I personally strongly prefer SeaMonkey... there are a bunch of reasons. I've used it (well, the Mozilla suite) for a few years and am more used to it, and I see more eye-to-eye with other SeaMonkey developers.
* I want a product that fits my needs. I'm not concerned about "winning the browser war".
 
* Extensions aren't important to me. If autoscroll and flashblock were incorporated, I wouldn't use any. That said, supporting extensions well is not a bad thing.

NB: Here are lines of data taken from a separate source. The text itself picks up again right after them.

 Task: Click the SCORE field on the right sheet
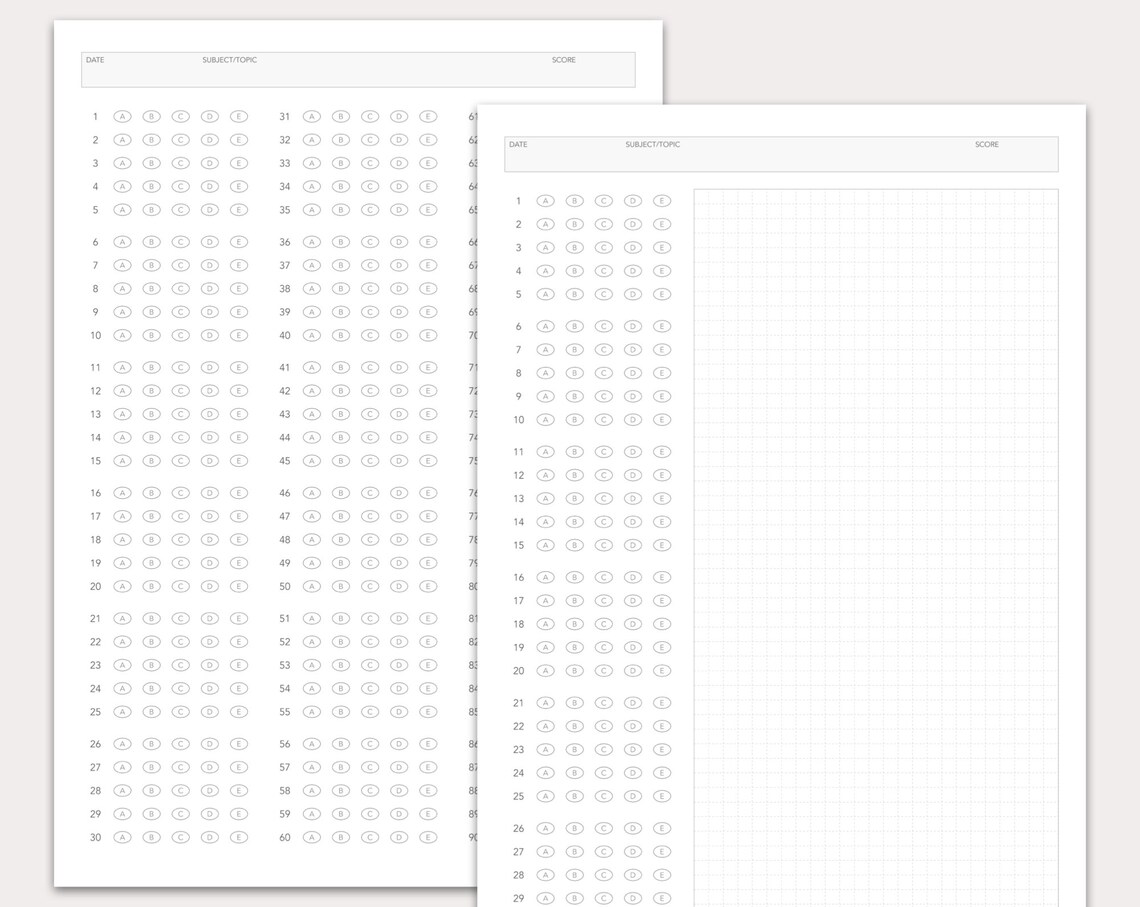[1013, 154]
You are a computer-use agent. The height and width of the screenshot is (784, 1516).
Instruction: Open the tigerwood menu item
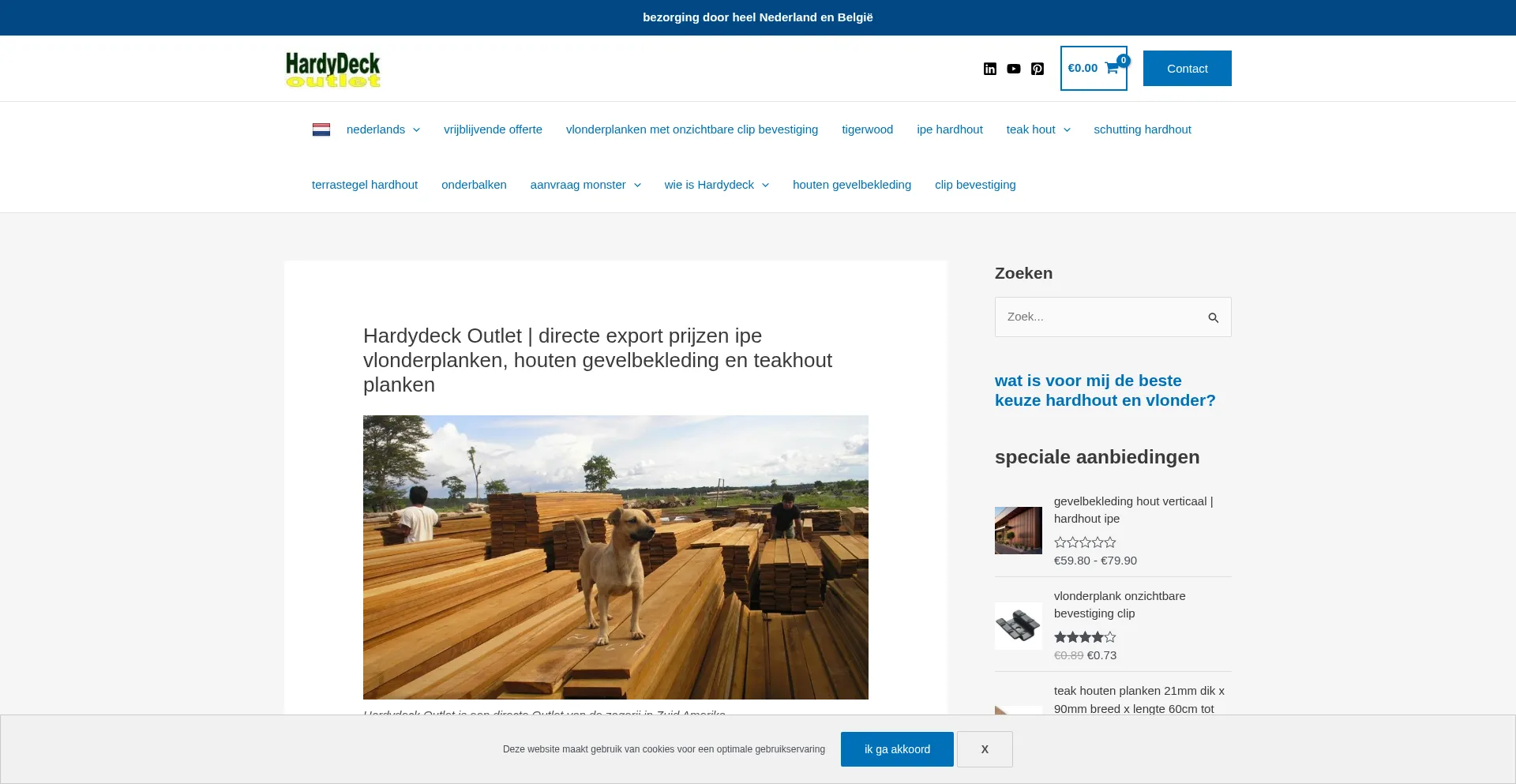pyautogui.click(x=867, y=129)
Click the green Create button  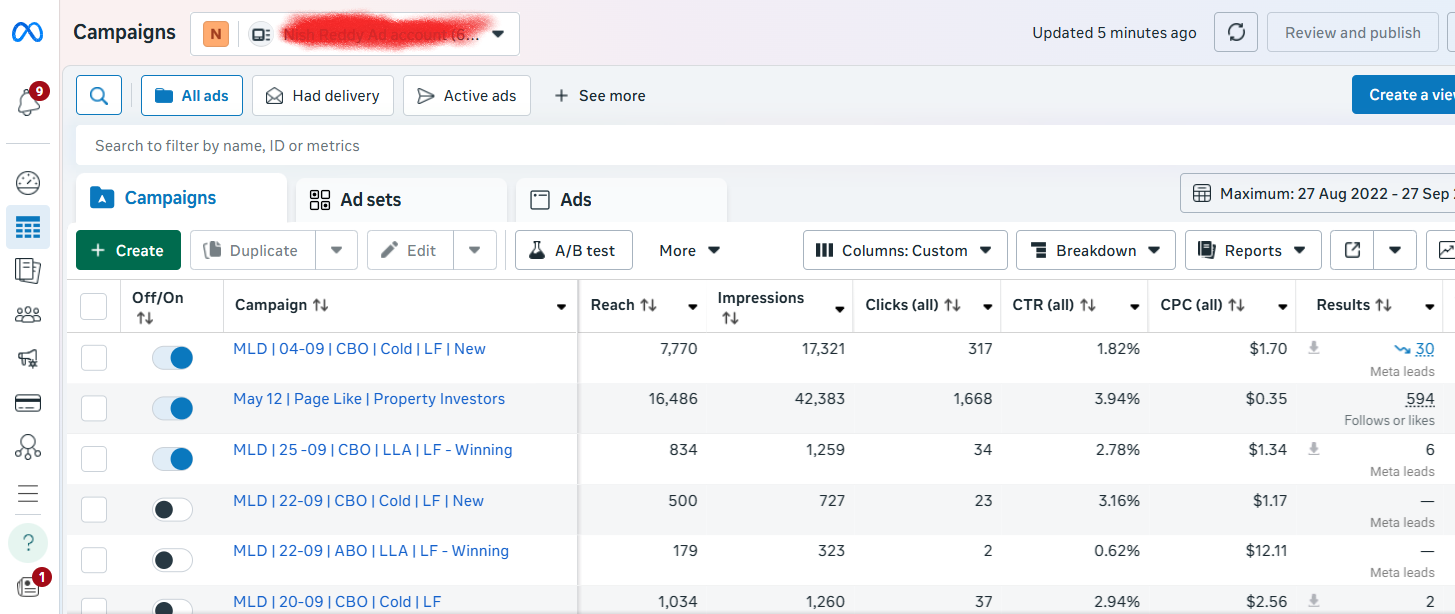[128, 251]
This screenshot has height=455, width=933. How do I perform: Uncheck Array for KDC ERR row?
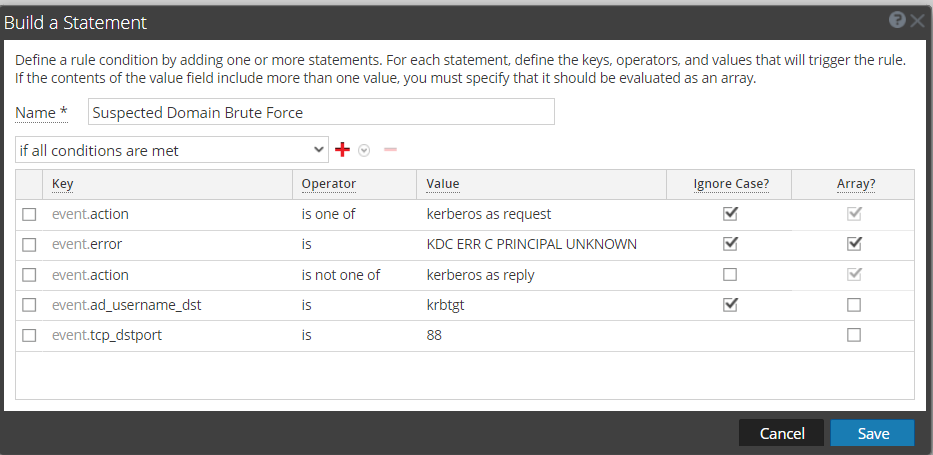coord(854,244)
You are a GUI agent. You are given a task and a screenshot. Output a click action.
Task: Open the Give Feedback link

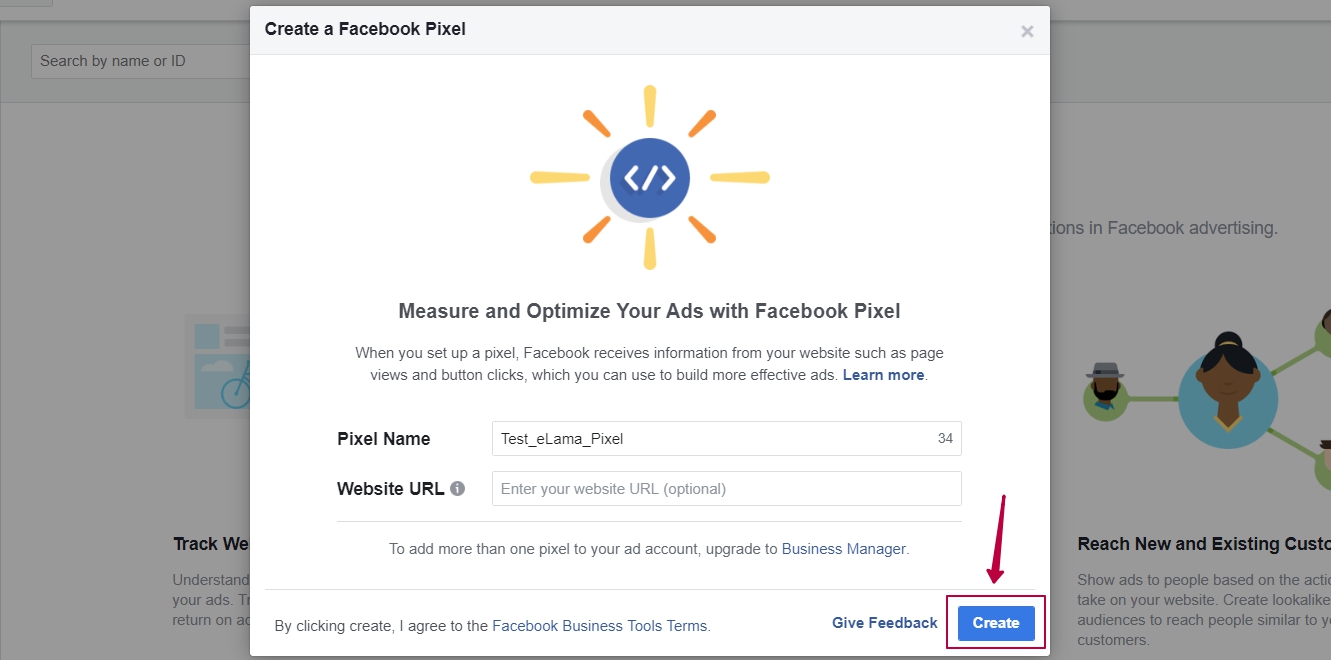885,622

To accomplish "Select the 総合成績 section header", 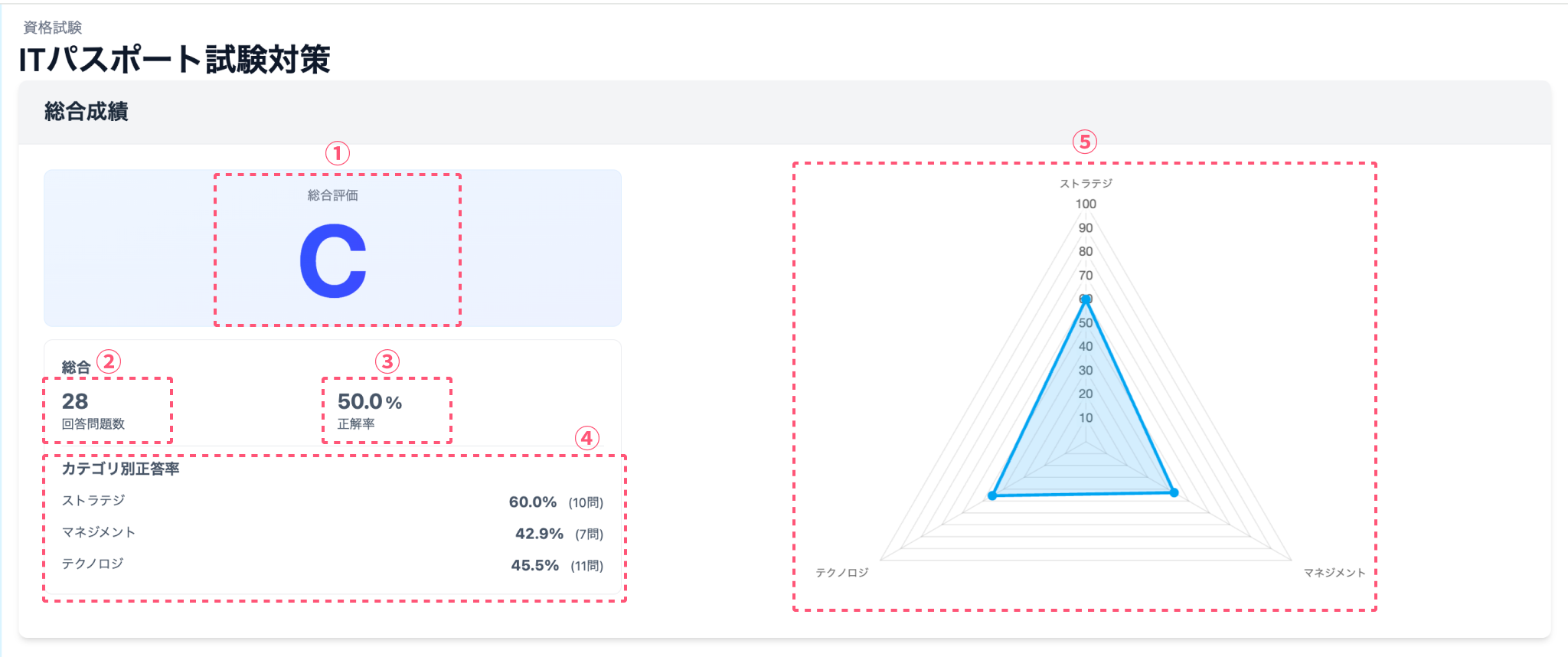I will click(x=87, y=112).
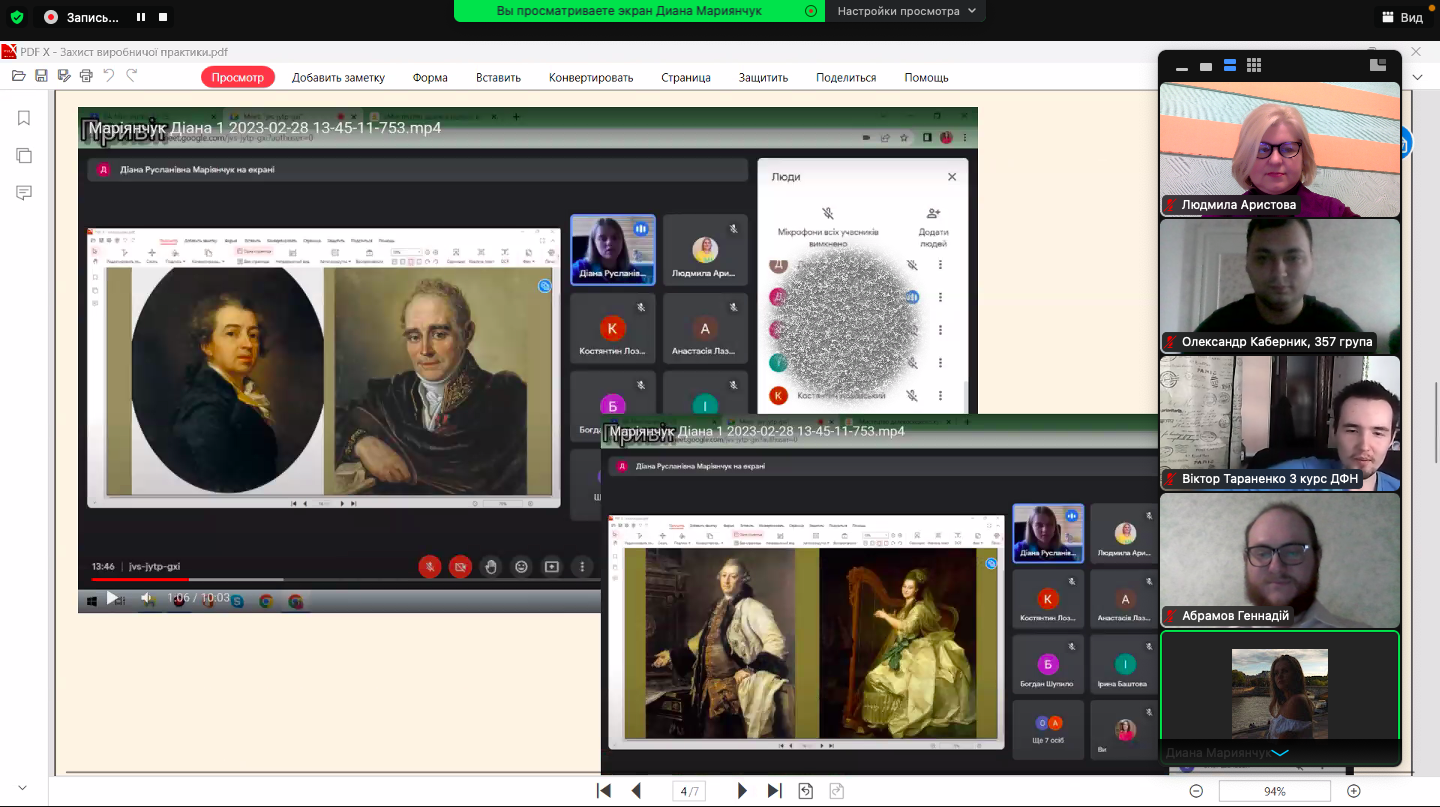1440x807 pixels.
Task: Open the comments panel in the sidebar
Action: [x=24, y=193]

Firefox is somewhat annoying to use, because lots of little things are just different (for example, if you type something in the URL bar, SeaMonkey will open it in a new tab if you hit ctrl+enter, while Firefox uses alt+enter; Firefox's download manager has annoying default behaviors; having a separate search bar instead of just searching from the URL bar means both your URL bar is smaller and you can see less of what you type when you search for something; find-as-you-type has a weird dialog in Firefox; many other things). If you haven't used SeaMonkey before, though, some of these won't be a problem for you.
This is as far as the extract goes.